Hackashop on news media content analysis and automated report generation
1 – 21 February (online hackathon) + 19 April, 2021 (presentations)
Hackashop website: http://embeddia.eu/hackashop2021/
Hackathon registration: https://forms.gle/queqwRHmpNUpPyna7
Hackathon in conjunction with EACL 2021
EACL website: https://2021.eacl.org
News media content, including news articles and the comments that readers post, is a rich potential source of insight into current events and opinions. This hackashop, a combination of hackathon and workshop, aims to bring together an audience from computer science, social science and industry to target multi-disciplinary challenges in news and comment analysis and reporting.
In order to encourage scientific and technological advances, the hackashop has a dual format: (1) a traditional workshop format for discussing scientific advances is combined with (2) a preceding hackathon-type event in which participants are provided with news media data and a suite of tools to experiment with novel approaches and solutions.
Hackashop participants are welcome to participate in one or both activities. The workshop day on 19 April will then bring participants together to share new insights from both research- and experimentation-based work. This call for participation deals with the hackathon track only (see the hackathon website for call for workshop papers.)
Why participate in the hackathon
Would you like to tackle exciting challenges in news media analysis and generation? Or do you like developing and experimenting with solutions in a multidisciplinary setting? Or are you possibly interested in multilingual settings, smaller languages, or low-resource languages? Or would you like to learn things about NLP hands on, and from working with others?

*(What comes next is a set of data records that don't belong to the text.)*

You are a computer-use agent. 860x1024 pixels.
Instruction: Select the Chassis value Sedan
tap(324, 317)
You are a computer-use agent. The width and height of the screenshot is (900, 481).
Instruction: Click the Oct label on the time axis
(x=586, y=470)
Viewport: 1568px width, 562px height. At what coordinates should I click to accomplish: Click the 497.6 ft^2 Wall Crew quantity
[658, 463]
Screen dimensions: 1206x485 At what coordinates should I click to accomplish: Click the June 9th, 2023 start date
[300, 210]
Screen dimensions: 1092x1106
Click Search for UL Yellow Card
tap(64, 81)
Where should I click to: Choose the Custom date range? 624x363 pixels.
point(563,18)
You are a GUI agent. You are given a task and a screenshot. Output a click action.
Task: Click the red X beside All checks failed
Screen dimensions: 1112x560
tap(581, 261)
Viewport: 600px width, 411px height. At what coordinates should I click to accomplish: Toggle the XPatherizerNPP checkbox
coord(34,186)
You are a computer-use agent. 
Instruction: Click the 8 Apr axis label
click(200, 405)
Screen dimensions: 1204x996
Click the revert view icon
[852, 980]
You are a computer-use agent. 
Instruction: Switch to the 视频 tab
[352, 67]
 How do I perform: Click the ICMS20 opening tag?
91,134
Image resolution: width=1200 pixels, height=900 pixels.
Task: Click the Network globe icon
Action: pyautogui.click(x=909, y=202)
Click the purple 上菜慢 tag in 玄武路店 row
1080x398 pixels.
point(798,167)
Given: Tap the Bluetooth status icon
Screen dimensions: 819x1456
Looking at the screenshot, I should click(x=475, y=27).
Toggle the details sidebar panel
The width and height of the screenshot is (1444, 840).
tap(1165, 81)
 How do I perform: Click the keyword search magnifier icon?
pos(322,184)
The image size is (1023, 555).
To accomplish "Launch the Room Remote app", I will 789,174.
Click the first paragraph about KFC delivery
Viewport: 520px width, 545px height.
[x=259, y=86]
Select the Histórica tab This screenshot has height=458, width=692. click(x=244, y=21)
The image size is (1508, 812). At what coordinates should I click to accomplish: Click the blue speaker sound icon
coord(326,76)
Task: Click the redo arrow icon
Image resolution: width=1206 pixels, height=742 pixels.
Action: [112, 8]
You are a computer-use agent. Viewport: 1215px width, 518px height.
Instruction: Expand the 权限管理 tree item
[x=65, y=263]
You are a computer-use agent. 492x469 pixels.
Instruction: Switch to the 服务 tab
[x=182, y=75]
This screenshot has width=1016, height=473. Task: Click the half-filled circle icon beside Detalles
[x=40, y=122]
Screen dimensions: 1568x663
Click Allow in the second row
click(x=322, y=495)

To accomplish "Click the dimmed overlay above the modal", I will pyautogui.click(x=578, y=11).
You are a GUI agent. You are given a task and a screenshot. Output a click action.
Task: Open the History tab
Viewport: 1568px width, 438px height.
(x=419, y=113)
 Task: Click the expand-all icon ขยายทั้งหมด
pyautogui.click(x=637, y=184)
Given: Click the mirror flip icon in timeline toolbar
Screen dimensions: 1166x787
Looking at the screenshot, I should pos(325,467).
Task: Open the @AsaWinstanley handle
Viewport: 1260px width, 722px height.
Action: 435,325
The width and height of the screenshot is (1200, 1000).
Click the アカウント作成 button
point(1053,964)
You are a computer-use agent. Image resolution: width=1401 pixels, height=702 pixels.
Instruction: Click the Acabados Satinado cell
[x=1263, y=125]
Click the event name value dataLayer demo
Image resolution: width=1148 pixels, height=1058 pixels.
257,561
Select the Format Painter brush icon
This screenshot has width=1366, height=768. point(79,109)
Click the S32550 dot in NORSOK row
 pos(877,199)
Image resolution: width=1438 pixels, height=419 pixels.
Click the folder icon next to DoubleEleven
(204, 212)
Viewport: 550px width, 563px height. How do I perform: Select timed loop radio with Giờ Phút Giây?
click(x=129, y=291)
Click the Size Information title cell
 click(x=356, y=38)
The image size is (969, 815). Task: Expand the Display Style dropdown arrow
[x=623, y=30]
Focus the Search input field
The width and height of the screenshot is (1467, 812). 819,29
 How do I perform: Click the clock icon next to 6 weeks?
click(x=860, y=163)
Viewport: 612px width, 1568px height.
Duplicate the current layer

We will provide access to relevant tools and models from ongoing research, datasets you can experiment with, as well as support from technical experts who know the tools and the models, from social scientists who have insight into media research, and from media professionals who know the practice and needs of the media industry.
The hackathon targets anyone interested in Natural Language Processing and Machine Learning (doctoral and graduate students, researchers and professionals). We especially welcome media researchers from social sciences/media studies and private sector representatives to join the cross-disciplinary teams.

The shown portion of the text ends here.